---------- TEXTAUSZUG ----------
Ich bin Wiedereinsteiger und habe mir ein Pfeiffer-Klavier 138 Bj. zwischen 1901 und 1905 gekauft, nachdem ich mich in diesen speziellen "alten" Klang verliebt hatte. Es spielt sich "eigentlich" gut, ist recht leichtgängig im Anschlag und klingt kraftvoll, besonders die Bässe - geplant sind dennoch einige Restaurierungen.

Z.B. möchte ich die Mechanik noch nachregulieren lassen, weil ich mit der Zeit gemerkt habe, dass einzelne Tasten schwerer reagieren - und ich möchte in absehbarer Zeit die Hammerköpfe (die offenbar mehrere Jahrzehnte auf dem Buckel haben, ein Techniker der Firma Pfeiffer - ich habe es aber nicht dort gekauft - vermutete eine Generalüberholung in den 60ern) neu befilzen lassen, da einige Töne der Mittellage und des Diskants schon etwas metallisch und hart klingen, und Intonieren nur kurzfristig eine Verbesserung gebracht hatte.

Allerdings merke ich nun, nachdem ich viel übe und mich auch wieder an Praller und Triller wage, dass ich (besonders mit manchen Tasten - mit anderen weniger) damit Probleme habe. Interessanterweise kann ich diese Verzierungen aber deutlich besser und leichter spielen, wenn ich das linke Pedal gedrückt halte, weil die Tasten gleichmäßiger reagieren!

Das Klavier wird dadurch nicht wesentlich leiser - und das Klangbild erscheint mir sogar angenehmer, ausgewogener, gleichmäßiger, als ohne linkes Pedal. Darüber bin ich etwas überrascht, und vielleicht weiß von Euch jemand, woran das technisch gesehen liegen könnte?

Ist das "Selbstbetrug" (und ich sollte mir einfach Mühe geben, die Verzierungen ohne linkes Pedal zu üben) oder könnte es tatsächlich an einer nicht idealen Regulierung oder sonstigen Problemen der Mechanik liegen? Wie gesagt - klappt es mit den Prallern und der Repetition allgemein bei manchen Tasten besser (mit gleichem Fingersatz) als bei anderen, darum dachte ich, es könnte an der Mechanik liegen.

Dass der Klang harmonischer wird, verführt mich natürlich auch zur Verwendung des linken Pedals ..

Ich möchte noch anmerken, dass am Diskantsteg und Mittellage ein Einflechtband bei den Saiten fehlt, das demnächst noch angebracht werden soll. Davon erhoffe ich mir auch einen schwebungsärmeren Klang, vermute aber, dass die Filze wirklich erneuert werden müssen, wie mir auch geraten wurde.. Bei diesem Klavier lohnt sich das bestimmt.
---------- BEREITGESTELLTE DATEN ----------
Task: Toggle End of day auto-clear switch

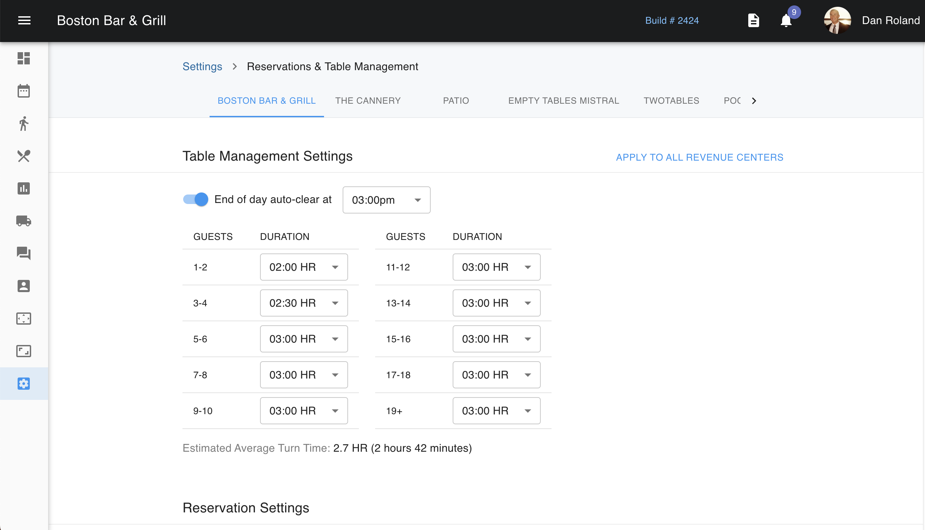Action: pos(196,199)
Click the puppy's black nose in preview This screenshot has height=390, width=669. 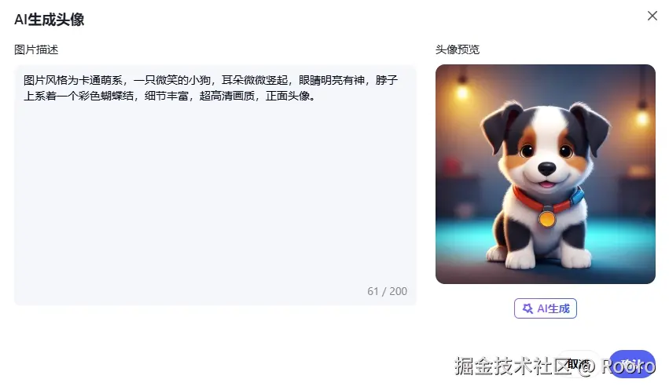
----------
#### ZU BEARBEITENDE AUFGABE
Wann fand laut dem Textauszug über das Pfeiffer-Klavier die Generalüberholung statt, die ein Techniker der Firma Pfeiffer vermutete?

#### ANTWORT ZUR AUFGABE
In den 60ern.